Look out, X, Y, and Z, there’s a new letter in town: C! No, we are not learning the alphabet, we are talking about generations. Generation C is a powerful new force in culture and commerce. They are empowered by technology to search out authentic content that they consume across all platforms and all screens, whenever and wherever they want.
Who is Gen C?
Traditionally, generations are defined by the year of birth. However, Generation C is more a group who share similar traits, ideologies or lifestyles and can span multiple age ranges.
For this new group of consumers, the Internet is the way they live their life, and it’s second nature for them to engage with authentic content across all platforms and all screens, whenever and wherever they want.
Why Gen C?
Because they thrive on Connection, Community, Creation, and Curation; they’re engaged and they want their voices to be heard. They’re not a generation in the traditional sense – about 65% of Gen C are under 40, but regardless of how old they are, they’re the sort of experts who shape opinion and lead thought. Simply put, Gen C isn’t about when or where you were born; it’s a way of life.

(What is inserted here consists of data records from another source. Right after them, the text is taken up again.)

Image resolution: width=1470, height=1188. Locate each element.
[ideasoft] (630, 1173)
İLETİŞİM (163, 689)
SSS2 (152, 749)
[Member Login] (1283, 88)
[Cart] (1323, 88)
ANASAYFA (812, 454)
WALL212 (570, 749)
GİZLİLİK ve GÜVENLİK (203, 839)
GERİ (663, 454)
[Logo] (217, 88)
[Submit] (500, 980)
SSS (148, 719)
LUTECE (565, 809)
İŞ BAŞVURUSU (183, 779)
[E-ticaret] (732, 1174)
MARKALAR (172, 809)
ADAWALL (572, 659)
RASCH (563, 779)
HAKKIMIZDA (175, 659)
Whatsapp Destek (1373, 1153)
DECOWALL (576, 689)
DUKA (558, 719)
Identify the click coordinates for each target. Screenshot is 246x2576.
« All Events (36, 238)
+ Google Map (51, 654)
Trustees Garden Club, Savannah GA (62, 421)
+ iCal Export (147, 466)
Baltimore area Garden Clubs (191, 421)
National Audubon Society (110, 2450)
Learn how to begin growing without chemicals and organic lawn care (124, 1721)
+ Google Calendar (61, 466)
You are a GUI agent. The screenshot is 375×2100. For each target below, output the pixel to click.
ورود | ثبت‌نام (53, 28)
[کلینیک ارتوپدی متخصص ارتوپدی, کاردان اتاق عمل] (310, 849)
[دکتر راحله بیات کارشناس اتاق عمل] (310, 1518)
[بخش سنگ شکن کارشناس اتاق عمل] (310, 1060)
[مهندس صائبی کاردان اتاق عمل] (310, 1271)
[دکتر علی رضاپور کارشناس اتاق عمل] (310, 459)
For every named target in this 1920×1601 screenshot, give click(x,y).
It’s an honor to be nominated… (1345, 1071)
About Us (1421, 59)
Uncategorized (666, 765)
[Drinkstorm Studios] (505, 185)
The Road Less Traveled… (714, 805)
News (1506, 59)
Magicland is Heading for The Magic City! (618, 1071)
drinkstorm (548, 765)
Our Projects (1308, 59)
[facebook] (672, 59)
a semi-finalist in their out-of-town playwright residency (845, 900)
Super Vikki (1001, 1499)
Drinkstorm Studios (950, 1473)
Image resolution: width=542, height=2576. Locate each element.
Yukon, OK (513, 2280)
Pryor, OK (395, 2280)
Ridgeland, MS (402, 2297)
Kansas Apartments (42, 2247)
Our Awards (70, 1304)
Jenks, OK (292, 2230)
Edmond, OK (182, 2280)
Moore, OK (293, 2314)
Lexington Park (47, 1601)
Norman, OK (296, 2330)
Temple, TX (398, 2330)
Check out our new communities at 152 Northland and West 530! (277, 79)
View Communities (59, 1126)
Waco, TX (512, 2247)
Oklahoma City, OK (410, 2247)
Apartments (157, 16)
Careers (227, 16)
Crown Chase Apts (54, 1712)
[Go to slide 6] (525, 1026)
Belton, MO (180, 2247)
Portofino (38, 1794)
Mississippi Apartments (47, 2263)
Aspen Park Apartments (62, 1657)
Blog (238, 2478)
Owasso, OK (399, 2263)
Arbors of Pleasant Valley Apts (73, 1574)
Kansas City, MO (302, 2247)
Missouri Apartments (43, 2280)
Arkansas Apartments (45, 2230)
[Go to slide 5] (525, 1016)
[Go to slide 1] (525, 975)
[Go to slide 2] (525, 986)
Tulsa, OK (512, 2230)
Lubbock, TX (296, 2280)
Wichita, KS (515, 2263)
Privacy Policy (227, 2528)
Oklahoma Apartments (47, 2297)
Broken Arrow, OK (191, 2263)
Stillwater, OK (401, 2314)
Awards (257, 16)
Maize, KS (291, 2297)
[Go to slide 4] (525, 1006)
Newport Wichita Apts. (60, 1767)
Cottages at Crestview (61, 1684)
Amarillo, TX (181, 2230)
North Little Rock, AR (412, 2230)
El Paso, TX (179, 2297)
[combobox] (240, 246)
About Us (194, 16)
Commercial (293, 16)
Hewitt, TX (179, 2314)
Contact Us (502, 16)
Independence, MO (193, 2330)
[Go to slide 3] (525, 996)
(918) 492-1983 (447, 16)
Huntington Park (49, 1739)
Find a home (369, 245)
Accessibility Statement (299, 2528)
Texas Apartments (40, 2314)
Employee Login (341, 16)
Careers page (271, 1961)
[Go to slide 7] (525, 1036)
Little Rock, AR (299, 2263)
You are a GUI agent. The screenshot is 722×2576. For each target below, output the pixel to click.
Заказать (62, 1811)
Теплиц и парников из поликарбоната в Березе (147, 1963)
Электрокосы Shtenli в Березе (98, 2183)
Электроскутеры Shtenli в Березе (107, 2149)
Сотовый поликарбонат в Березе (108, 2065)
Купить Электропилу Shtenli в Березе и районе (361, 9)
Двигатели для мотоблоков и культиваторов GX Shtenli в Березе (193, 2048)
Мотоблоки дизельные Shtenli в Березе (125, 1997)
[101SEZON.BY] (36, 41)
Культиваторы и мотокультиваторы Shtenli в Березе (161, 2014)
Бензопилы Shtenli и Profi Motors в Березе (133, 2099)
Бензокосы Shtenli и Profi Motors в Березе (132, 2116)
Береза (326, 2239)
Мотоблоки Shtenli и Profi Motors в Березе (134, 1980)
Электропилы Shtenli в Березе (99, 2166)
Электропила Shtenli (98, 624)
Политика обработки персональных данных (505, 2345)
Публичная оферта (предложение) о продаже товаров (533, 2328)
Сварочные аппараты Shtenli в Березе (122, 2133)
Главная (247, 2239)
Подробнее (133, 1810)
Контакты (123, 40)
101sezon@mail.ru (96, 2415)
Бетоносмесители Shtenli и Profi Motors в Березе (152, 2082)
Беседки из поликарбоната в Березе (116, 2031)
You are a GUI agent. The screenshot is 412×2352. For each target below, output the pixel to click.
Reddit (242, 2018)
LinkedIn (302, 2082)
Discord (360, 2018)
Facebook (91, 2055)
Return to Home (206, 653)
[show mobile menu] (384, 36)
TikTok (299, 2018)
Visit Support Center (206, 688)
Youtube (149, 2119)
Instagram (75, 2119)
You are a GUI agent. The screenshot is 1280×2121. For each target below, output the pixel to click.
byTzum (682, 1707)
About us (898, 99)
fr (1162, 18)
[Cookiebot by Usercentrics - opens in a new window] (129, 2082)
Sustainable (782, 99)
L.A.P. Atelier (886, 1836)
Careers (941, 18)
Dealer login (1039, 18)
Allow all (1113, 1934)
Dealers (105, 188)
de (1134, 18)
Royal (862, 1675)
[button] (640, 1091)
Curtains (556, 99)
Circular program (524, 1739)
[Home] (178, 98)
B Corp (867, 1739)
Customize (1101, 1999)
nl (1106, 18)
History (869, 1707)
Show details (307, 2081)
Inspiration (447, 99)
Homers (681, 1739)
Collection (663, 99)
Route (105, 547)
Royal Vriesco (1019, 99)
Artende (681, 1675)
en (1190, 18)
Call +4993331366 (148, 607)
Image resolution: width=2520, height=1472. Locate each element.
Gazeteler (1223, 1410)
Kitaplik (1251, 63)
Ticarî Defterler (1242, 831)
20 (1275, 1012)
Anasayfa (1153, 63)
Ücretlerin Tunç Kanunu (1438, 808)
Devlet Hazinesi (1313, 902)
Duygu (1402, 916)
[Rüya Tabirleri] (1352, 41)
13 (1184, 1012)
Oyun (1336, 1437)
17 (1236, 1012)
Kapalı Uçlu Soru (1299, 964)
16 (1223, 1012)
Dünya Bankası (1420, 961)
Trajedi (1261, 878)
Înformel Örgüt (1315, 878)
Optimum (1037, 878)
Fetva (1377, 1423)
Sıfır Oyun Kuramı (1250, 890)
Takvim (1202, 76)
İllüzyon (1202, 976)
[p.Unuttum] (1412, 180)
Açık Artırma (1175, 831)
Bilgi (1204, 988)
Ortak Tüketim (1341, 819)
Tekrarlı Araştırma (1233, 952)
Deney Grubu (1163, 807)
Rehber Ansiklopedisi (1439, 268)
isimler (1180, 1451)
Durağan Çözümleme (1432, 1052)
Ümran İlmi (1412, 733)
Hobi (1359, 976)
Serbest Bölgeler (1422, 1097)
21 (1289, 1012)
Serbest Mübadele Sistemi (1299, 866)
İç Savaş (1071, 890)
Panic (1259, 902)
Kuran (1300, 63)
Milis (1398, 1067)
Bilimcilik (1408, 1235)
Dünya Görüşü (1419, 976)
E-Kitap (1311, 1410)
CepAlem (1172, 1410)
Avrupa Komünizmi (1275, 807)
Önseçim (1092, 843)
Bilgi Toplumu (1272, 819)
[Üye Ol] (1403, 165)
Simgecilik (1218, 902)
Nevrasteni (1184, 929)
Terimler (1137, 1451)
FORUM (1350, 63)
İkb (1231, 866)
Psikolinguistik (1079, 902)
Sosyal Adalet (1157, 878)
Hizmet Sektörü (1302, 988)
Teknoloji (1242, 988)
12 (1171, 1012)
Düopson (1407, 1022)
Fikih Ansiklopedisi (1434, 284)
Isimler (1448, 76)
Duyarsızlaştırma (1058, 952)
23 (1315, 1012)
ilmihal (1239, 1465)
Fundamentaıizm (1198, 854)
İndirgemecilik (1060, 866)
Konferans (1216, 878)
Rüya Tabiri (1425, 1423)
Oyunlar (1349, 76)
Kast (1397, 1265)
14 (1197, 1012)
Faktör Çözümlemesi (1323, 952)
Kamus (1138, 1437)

Technology is seamlessly integrated throughout Gen C life. They live in the present tense, connecting across all screens, all the time, everywhere.
59% say the Internet is their main source of entertainment and 38% turn to their phone first when they want to be entertained, with 66% spending the same amount of time or more time watching online videos compared to TV. They haven’t abandoned traditional TV viewing altogether, but they have augmented it with shares, likes, comments, and retweets.
Generation C feels an urgent need to engage with the world, satisfying that hunger via community – both real, consisting of select friends and family and virtual including followers, fans, and acquaintances.
They engage in several distinct groups simultaneously, mixing influences from their friends, their passions and the world around them to create a single pool of friendships and associations.
Always on and always interacting, and happy to interact with brands too. The act of creating has become second nature to Gen C, but they’re selective, only adding something when they think it’s relevant and they can have an impact.
Eighty-three percent of Gen C has posted a picture they took but only 42% post pictures every week, while 65% have uploaded a video they created, but only 25% upload videos every week.
Whatever the content, for Gen C creativity is made up of two parts; first, there’s the act of creating something, and second, the act of sharing it, both promoting self-expression.
Gen C give back more than they take. They’re naturally born curators, quenching their thirst for connection by seeking out share-worthy content, including from advertisers, which they can use to provoke a reaction and reinforce emotional connections within their community.
Knowledge is Gen C’s currency…
And inspiration and information are sought from a wide range of sources. Gen C is often time-poor and has become incredibly selective when navigating the media landscape, optimizing consumption for maximum returns.
They turn to trusted advisors to help them navigate the space, using email lists, social media feeds, and content aggregators to map out a media ecosystem that satisfies functional and emotional needs. And when they find something they love, they go deep, becoming a valuable source of information themselves.
YouTube is their voice!
It offers them inspiration through entertainment and education every moment. More than one in three say YouTube is their most important or second most important source of entertainment online, and 46% think of YouTube as an alternative to TV.
Here, Gen C can find content from friends, other creators, and brands, which they assess in the context of that moment. And if the content helps them express their purpose, they will share it!
Are you Gen C ready?
Businesses will have to adopt a new approach as Generation C continues to grow in upcoming years.
Generation C openly welcomes brands into its social circle. About 39% say they think of YouTube as a platform to engage with brands.
Being engaging, authentic and share-worthy is the cost of entry. Advertising and content both put to the same test; they’ll either switch off if it’s not relevant or engage if it is. To appeal to them brands should emphasize the sort of authentic values and passions that can be rallied around, and then provide a rallying point.